(Records shown begins)

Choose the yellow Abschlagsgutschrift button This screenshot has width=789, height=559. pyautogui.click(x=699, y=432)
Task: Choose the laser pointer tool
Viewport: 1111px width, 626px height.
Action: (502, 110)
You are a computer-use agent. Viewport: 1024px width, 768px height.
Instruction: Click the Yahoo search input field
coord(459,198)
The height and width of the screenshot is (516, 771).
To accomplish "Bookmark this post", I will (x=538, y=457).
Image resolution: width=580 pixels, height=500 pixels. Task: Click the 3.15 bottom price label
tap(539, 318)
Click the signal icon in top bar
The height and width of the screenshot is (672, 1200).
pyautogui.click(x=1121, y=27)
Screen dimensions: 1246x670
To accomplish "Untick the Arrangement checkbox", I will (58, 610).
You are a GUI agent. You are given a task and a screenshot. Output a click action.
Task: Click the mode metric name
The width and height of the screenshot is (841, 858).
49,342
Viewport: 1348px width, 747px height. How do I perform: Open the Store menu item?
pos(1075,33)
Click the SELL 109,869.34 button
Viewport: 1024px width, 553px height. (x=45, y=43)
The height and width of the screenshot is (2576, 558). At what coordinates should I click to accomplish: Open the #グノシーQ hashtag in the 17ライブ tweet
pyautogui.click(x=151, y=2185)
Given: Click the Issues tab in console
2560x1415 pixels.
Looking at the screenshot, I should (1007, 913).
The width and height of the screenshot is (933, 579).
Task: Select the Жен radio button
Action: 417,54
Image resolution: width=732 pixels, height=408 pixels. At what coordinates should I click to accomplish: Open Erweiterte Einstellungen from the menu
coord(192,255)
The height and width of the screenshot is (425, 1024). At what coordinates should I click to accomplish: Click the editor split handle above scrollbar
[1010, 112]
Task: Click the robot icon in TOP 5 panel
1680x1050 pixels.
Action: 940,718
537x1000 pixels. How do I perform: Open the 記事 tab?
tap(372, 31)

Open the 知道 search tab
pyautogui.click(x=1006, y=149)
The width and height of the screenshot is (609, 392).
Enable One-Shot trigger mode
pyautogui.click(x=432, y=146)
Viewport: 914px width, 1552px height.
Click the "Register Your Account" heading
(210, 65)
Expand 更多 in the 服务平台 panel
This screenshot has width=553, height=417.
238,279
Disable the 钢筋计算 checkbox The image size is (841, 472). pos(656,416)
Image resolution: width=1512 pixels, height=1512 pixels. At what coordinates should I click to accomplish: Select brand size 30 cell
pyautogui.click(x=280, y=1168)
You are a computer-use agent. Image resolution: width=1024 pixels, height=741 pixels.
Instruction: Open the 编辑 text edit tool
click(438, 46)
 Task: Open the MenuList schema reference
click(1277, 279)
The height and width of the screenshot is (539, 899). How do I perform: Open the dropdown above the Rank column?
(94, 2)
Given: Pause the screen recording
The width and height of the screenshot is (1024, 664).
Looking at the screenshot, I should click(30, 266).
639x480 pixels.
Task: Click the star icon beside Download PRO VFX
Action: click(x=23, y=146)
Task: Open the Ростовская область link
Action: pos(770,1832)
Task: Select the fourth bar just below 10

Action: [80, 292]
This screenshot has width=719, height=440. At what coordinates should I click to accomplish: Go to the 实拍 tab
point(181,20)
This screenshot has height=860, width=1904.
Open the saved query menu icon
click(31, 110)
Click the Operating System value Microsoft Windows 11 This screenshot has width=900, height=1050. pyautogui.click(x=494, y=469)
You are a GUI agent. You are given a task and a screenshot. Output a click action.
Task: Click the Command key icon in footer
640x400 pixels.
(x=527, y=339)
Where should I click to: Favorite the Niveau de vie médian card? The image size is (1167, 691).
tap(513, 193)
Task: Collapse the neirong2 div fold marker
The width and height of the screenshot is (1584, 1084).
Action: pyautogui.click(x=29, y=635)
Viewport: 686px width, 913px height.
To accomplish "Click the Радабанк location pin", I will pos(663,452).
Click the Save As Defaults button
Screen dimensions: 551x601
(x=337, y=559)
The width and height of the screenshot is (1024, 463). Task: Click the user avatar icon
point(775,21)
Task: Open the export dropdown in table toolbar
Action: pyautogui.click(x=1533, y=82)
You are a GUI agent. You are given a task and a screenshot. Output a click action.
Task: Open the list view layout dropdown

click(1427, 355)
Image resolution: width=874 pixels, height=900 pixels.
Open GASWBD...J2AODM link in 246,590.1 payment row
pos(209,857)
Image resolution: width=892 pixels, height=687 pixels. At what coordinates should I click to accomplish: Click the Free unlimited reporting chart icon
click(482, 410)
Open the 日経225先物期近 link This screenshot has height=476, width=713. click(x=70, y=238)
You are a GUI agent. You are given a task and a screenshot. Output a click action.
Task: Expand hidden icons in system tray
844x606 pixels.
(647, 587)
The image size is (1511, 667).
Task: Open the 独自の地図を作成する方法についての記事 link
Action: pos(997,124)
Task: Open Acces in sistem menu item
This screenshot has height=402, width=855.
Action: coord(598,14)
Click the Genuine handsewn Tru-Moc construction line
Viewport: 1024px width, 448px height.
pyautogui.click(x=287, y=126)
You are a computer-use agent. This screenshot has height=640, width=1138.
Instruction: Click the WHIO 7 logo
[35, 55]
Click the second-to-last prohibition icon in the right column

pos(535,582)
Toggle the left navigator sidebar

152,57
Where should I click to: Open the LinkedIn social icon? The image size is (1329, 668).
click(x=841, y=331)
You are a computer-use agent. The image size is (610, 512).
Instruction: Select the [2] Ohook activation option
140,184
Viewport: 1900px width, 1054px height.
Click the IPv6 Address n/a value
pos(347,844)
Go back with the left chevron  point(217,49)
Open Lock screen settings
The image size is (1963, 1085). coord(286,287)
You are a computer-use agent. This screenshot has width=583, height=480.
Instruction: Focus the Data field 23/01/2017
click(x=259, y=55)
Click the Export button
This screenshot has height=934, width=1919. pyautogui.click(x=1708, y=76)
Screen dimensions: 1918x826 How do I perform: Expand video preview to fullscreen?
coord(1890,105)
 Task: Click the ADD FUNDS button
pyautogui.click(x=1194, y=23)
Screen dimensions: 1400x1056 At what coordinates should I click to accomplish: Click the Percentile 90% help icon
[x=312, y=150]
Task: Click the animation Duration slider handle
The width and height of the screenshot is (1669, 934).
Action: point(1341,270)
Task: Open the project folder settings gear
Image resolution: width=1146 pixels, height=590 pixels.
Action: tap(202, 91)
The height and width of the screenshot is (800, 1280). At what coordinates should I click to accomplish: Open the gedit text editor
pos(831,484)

(Records shown ends)

→ Exercise description
Reproduce every line of the material above that has the string "panel".

→ Result
Task: Click the robot icon in TOP 5 panel
Expand 更多 in the 服务平台 panel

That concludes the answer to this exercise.